**Exercise input**
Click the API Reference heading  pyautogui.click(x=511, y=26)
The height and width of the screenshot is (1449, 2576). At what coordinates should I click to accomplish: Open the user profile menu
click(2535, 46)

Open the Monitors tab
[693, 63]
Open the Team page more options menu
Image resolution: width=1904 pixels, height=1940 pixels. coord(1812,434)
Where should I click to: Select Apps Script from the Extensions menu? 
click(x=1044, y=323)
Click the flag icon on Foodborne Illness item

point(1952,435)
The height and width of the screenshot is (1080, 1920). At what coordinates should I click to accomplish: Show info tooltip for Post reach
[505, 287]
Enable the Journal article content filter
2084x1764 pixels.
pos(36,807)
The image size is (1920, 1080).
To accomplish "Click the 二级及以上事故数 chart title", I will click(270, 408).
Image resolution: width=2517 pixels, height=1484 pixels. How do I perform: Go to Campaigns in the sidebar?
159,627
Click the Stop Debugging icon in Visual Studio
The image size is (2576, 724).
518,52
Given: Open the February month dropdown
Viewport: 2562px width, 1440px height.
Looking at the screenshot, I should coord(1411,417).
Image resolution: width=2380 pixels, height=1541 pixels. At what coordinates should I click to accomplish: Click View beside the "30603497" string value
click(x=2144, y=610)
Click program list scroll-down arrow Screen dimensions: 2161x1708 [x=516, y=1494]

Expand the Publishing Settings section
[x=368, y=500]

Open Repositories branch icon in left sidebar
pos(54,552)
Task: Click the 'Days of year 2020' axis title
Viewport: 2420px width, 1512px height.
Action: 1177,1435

**Work item**
Return every line from the entries that holds the string "title".

**Your solution**
To accomplish "Click the 二级及以上事故数 chart title", I will click(270, 408).
Task: Click the 'Days of year 2020' axis title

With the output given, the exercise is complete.